Page text:
++++++++

Sermons at St. John’s Presbyterian Church

2727 College Avenue Berkeley, California 94705
(510) 845-6830 

If God Gave Them the Same Gift

Transcribed from the sermon preached April 28, 2013

The Reverend Max Lynn, Pastor

Scripture Readings: Acts 11:1-18

 
The first church I served in Houston was a bilingual, multicultural church, formed from a merger between an old Anglo congregation, Trinity and a Hispanic congregation San Pablo.  So they called it San Pablo Trinity.  One year we had a harvest festival near Halloween.  We were to dress up in costumes.  Feliciana was pregnant with Kevin, so I got the idea of dressing as a pregnant woman.  Well a few of the recent immigrants really thought this was a horrible thing for a minister to do.  I just kind of laughed it off, but I realized I had run into a cultural misunderstanding.

Around the same time, one Sunday morning I was going through my usual last read of my sermon over a cup of coffee and I received a telephone call.  It was a member from the old Trinity congregation.  She had stopped coming for one reason or another and wanted to be brought up to speed.  I told her things were going well, that the church had merged with the Hispanic congregation and we had a rich diverse, bilingual worship.  The lady said, what a tragedy, “I can’t believe you allow them to speak Mexican.” I said “Jesus was Mexican.” She said, “What do you mean?” I said, “Why do you think his name is Jesus?” No, I didn’t say that. I said I think God is happy he gets to speak to us in Spanish. Si Dios les ha dado a ellos el mismo don que a nosotros al creer en el Senor Jesu cristo, iquiren soy pasa pretende estorbas a Dios? If God gave them the same gift as he gave us, who was I to think that I could hinder God?

Since Easter, we have been following the story in Acts.  From the Resurrection and Pentecost on, the Holy Spirit is spreading out and touching people across the usual physical, language and cultural dividing lines.  The Priestly editors after the exile added in dietary laws to the Law of Moses.  So for some five hundred years before Luke writes, Jews had strict laws about what they could eat and what they could not.  They also had strict rules about how things must be cooked.  And these laws, like circumcision, were representational or symbolic of one’s entire cultural identity. 

Many of these laws make sense to us today, and remain, at least in part, part of our Anglo Saxon, Judeo-Christian cultural understanding of what we should eat.  Apart from pork and shell fish, Anglo Americans tend to avoid most of the same things that Kosher Jews do.  The things people are forced to eat on TV show Fear Factor, freak us out because it is uncommon for us to eat rodents, reptiles, amphibians, insects and intestines.  We tend to like eating animals with cloven hooves and who crew the cud.  We don’t go for carnivores or scavengers, whether birds or four footed animals.  I’m pretty sure none of you drink blood or eat bloody, raw meat or have eaten hyena or vulture recently. Not many of us have stopped at a road kill, shooed the vultures away, and taken the already dead animal home to eat.

++++++++

Material for the task:

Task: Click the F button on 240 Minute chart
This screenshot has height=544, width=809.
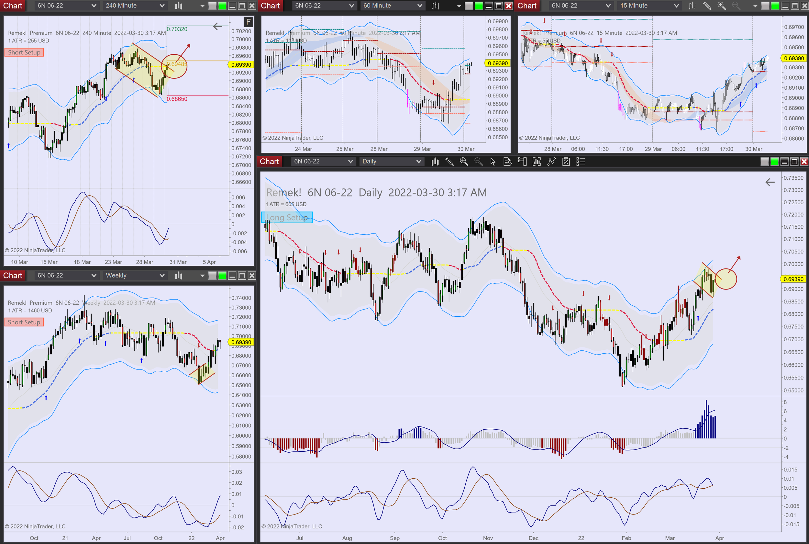Action: click(248, 22)
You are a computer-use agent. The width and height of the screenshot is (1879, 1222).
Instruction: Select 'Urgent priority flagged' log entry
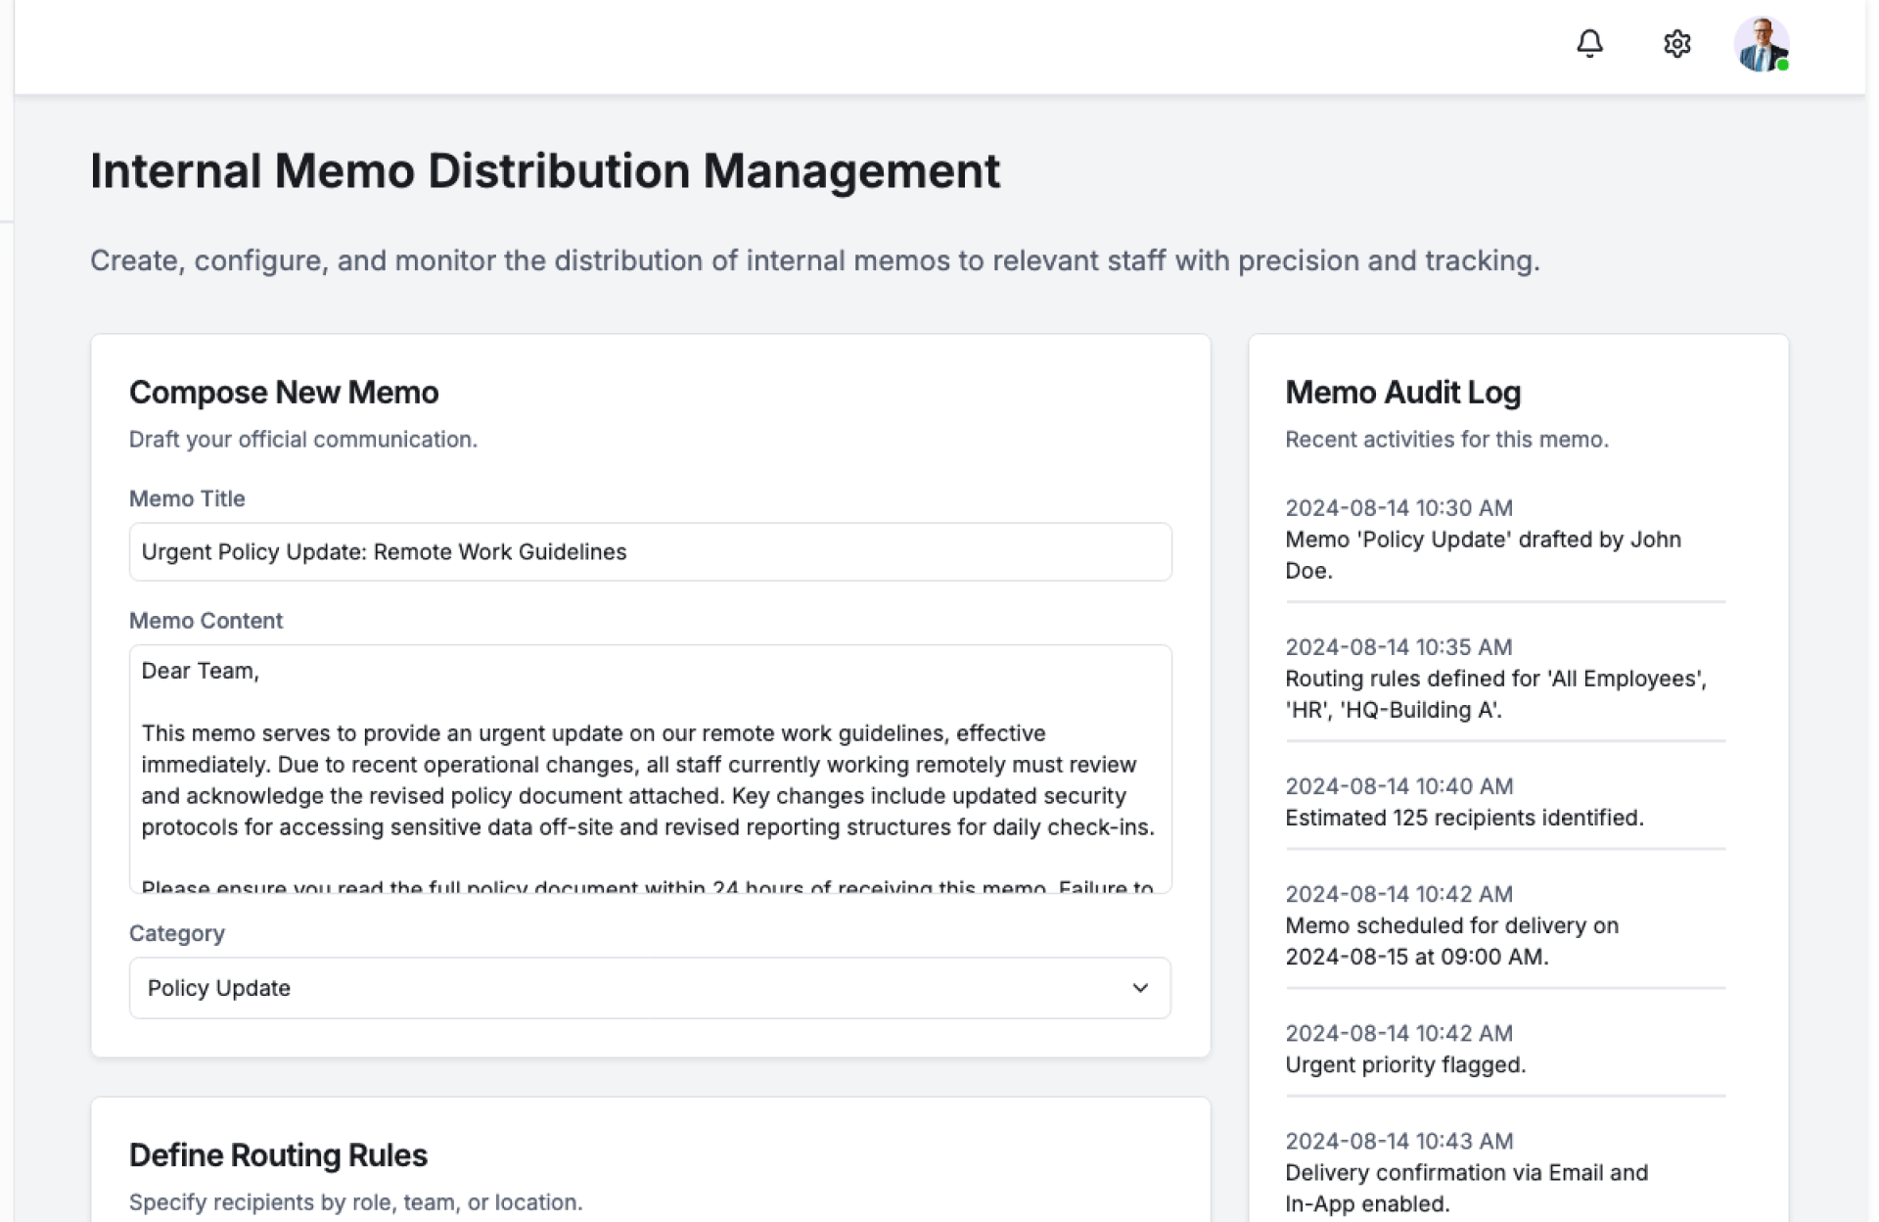click(x=1405, y=1064)
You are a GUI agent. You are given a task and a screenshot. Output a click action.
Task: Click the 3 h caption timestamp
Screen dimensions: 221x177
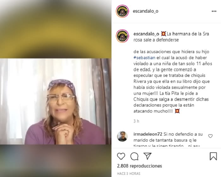pos(136,121)
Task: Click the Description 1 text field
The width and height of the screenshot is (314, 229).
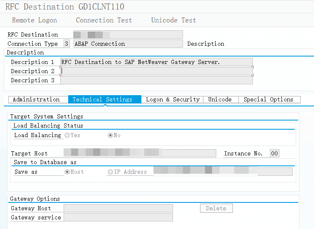Action: pyautogui.click(x=156, y=62)
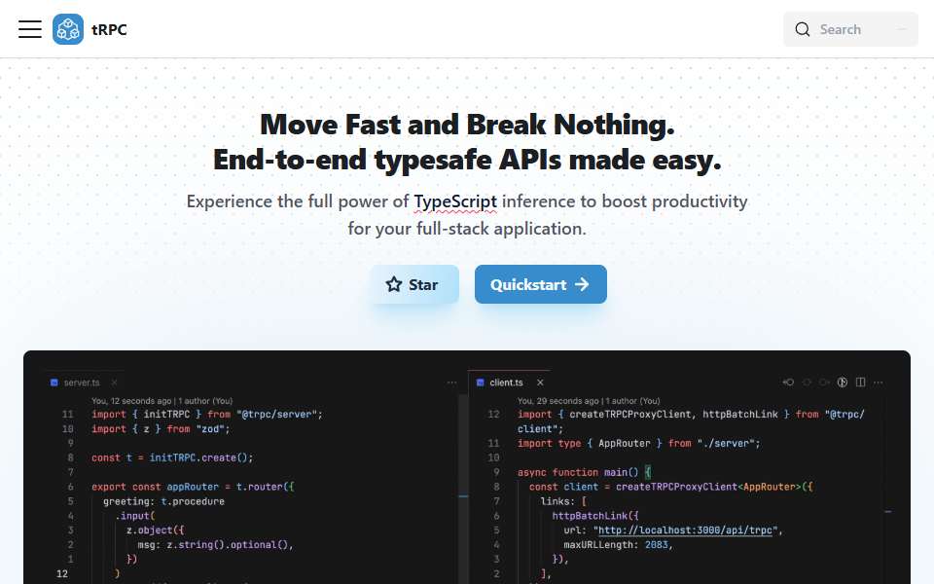Click the underlined TypeScript link in the subtitle
This screenshot has height=584, width=934.
[x=455, y=201]
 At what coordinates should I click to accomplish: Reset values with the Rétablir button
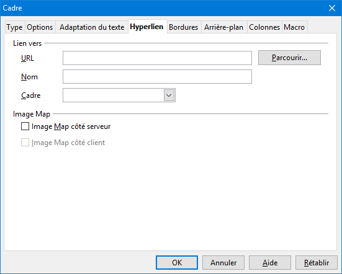tap(317, 262)
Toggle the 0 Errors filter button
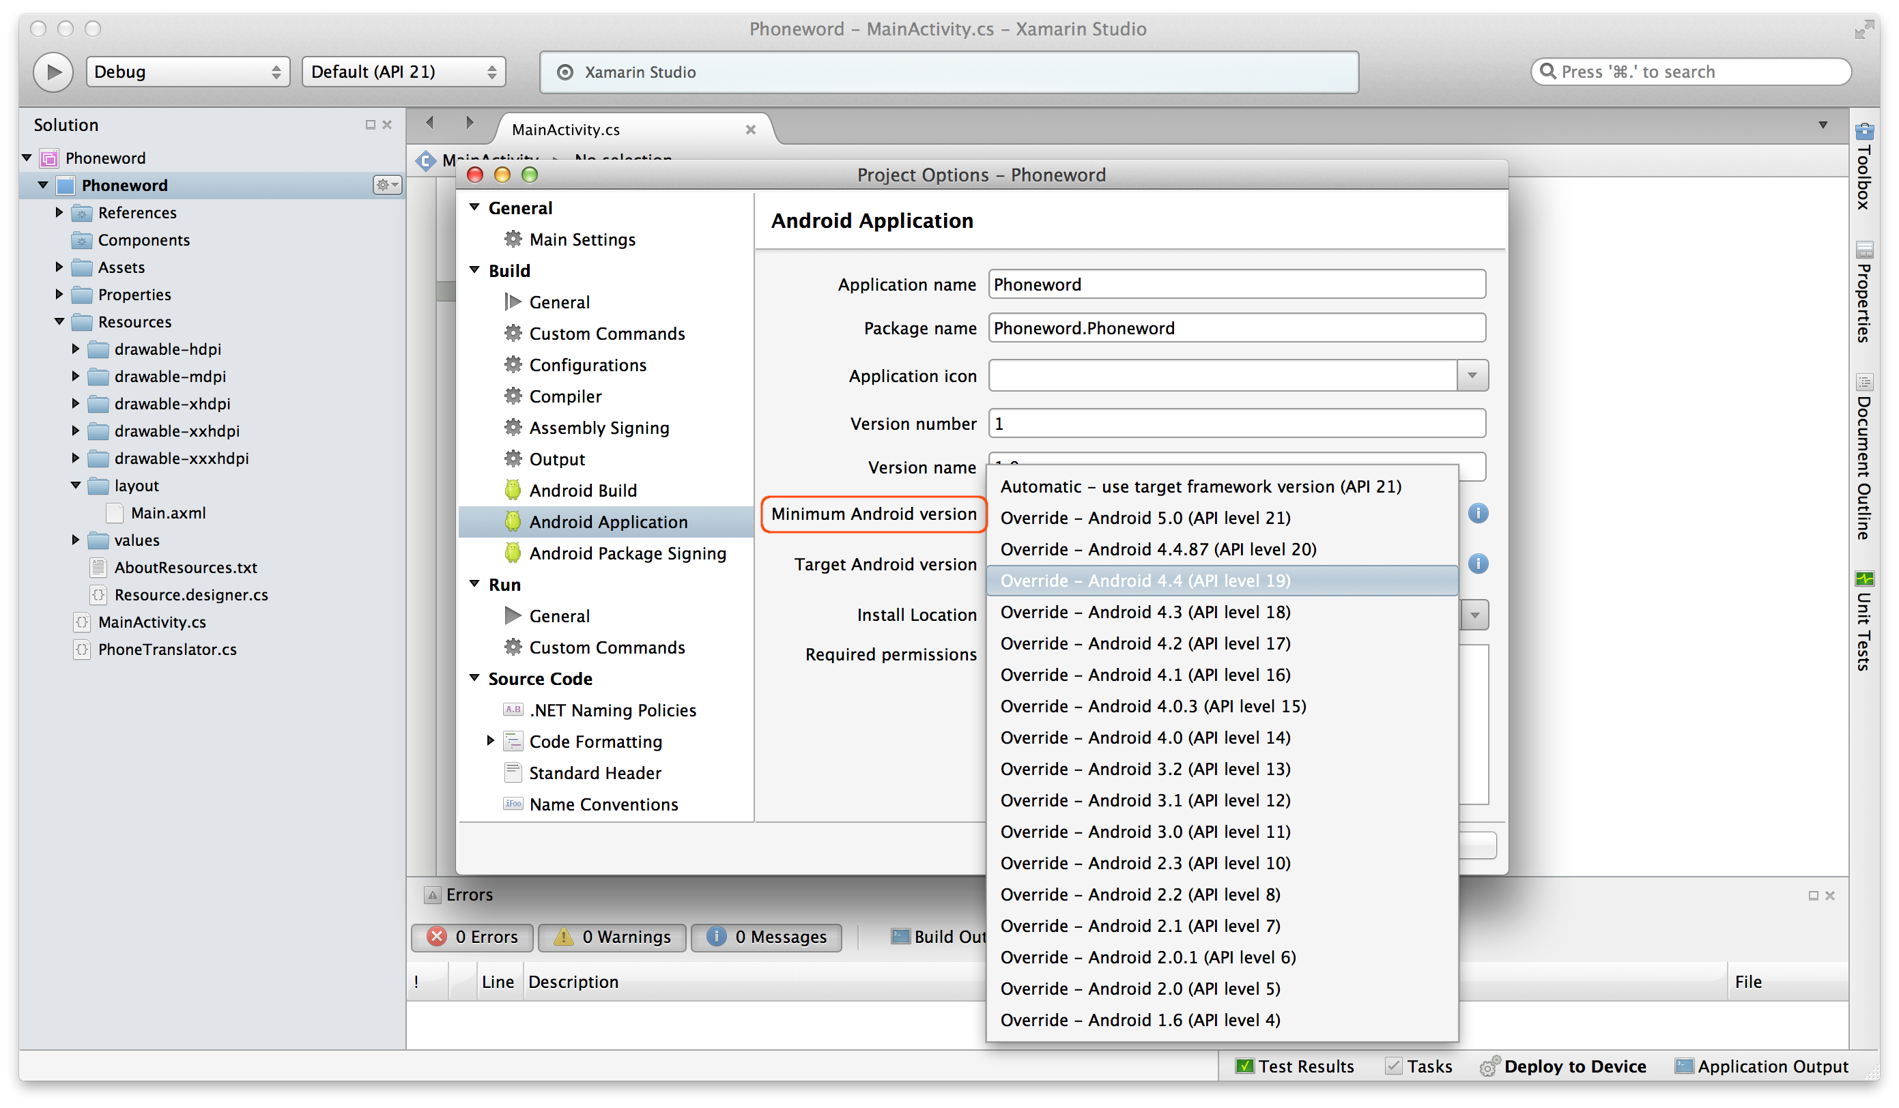Viewport: 1899px width, 1108px height. pos(472,936)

++++++++

Goals:
a. In the sermon, condense the paragraph beginning "Since Easter, we have been following" into a short bulleted list that keeps its main facts.
b. Pull out each line of the entries that contains the word "button".

Worked solutions:
a.
- Since Easter, the congregation has been following the story in Acts.
- From the Resurrection and Pentecost on, the Holy Spirit spreads across physical, language and cultural dividing lines.
- After the exile, the Priestly editors added dietary laws to the Law of Moses.
- For some five hundred years before Luke wrote, Jews had strict laws about what they could eat and how it had to be cooked.
- Like circumcision, these laws symbolized one's entire cultural identity.

b.
Task: Click the F button on 240 Minute chart
 At what coordinates should I click to accomplish: Reset values with the Rétablir button
Toggle the 0 Errors filter button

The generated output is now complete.